• **Estratto della pagina**:
/---
I giardini botanici di Hanbury

Relatrice: Fabrizia Fossati

Fabrizia Fossati, docente di Botanica sistematica presso l’Università di Parma e curatrice dell’Orto Botanico di Parma sino al 2006, il 2 dicembre 2019 ha intrattenuto i presenti con una interessantissima conferenza sui giardini di Hanbury, alla Mortola (mirto) di Ventimiglia. Un angolo verde di paradiso affacciato sul mare.

La presentazione è stata suddivisa in due parti: la storia e le specie botaniche.

I Giardini ebbero origine nel 1867 quando Thomas Hanbury acquistò l’antica Villa Orengo ed il terreno situato sul promontorio di Capo Mortola per trasformarlo in un giardino di acclimatazione di piante esotiche, aiutato dal fratello Daniel, farmacista e botanico. Il podere, dell’estensione complessiva di 18 ettari, era costituito nella parte centrale da oliveto e, in parte minore, da agrumeto e vigneto, colture tipiche della Liguria, mentre le parti più scoscese erano, come del resto sono oggi, coperte da vegetazione naturale rappresentata da pino d’Aleppo, leccio, mirto.
\---
• **Elenco dei record**:
/---
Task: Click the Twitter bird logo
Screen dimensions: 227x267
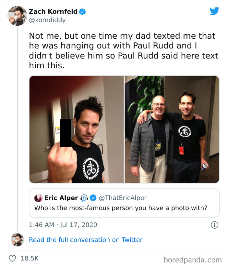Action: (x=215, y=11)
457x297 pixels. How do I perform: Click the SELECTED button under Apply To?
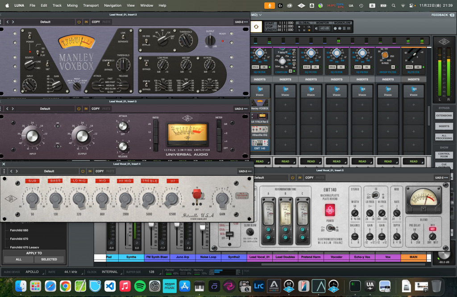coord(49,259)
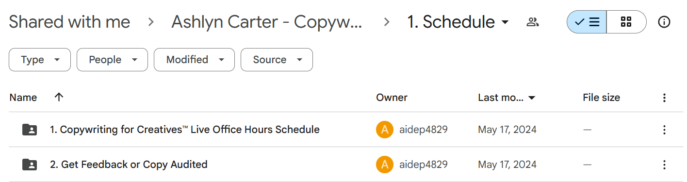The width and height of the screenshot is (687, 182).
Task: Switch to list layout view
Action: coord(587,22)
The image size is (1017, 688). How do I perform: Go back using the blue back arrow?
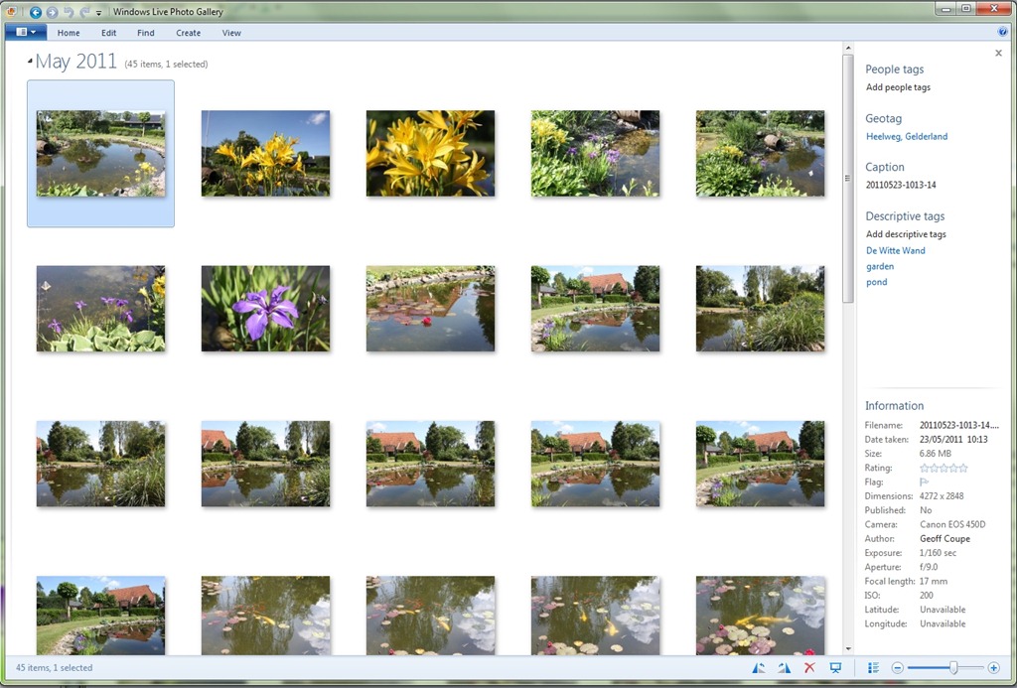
\---
/---
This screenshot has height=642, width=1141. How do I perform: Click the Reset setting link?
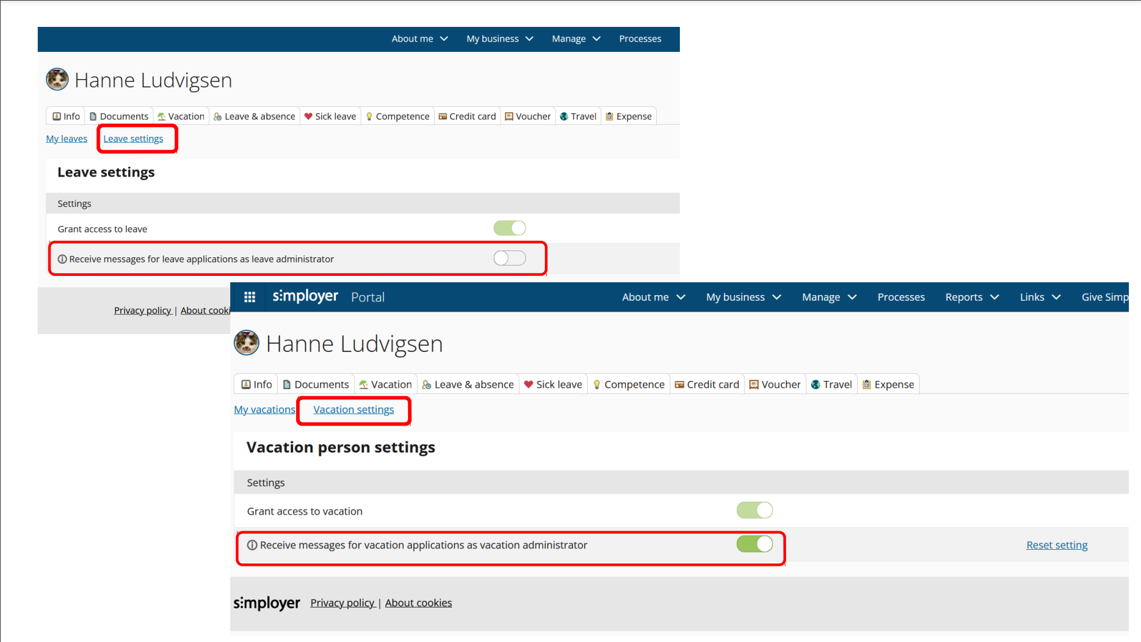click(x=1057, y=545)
\---
• **Compito breve 1**:
Ricopia dal testo sui giardini di Hanbury il passo che comincia con "I giardini botanici" e termina con "affacciato sul mare.".
• **Compito breve 2**:
Per favore, prosegui il testo sui giardini di Hanbury a partire dalla sua ultima frase.

• **Risposta 1**:
I giardini botanici di Hanbury

Relatrice: Fabrizia Fossati

Fabrizia Fossati, docente di Botanica sistematica presso l’Università di Parma e curatrice dell’Orto Botanico di Parma sino al 2006, il 2 dicembre 2019 ha intrattenuto i presenti con una interessantissima conferenza sui giardini di Hanbury, alla Mortola (mirto) di Ventimiglia. Un angolo verde di paradiso affacciato sul mare.

• **Risposta 2**:
Il giardiniere e paesaggista tedesco Ludovico Winter venne assunto nel 1868 come progettista e capo giardiniere.
Ebbero inizio imponenti opere sia nella casa sia all’esterno. Fin dal 1867 Thomas Hanbury stabilì contatti con giardini e con stabilimenti orticoli della vicina riviera francese e negli anni successivi ricercò la collaborazione di studiosi di tutto il mondo.

Aveva destinato infatti circa la metà del giardino a coltivazione di piante esotiche provenienti dai Paesi più diversi; nei restanti nove ettari mantenne la vegetazione mediterranea. Ben presto, vicino al paese de La Mortola si stabilì un piccolo gruppo di giardinieri che lavoravano in giardino con gli abitanti della zona.
A partire dal 1880 ebbero impulso le attività scientifiche: vennero chiamati valenti botanici tedeschi: Gustav Cronemayer, Kurt Dinter e Alwin Berger; incominciarono gli scambi di giardinieri e di studiosi con l’estero, specialmente con i Giardini di Kew. Venne costruito un edificio atto ad accogliere la biblioteca e l’erbario. Piante ancora ignote approdarono alla Mortola, dove erano classificate, descritte ed i tipi viventi conservati nelle varie aree del giardino. Con queste basi Alwin Berger ebbe materiale sufficiente per studiare ed effettuare revisioni sistematiche.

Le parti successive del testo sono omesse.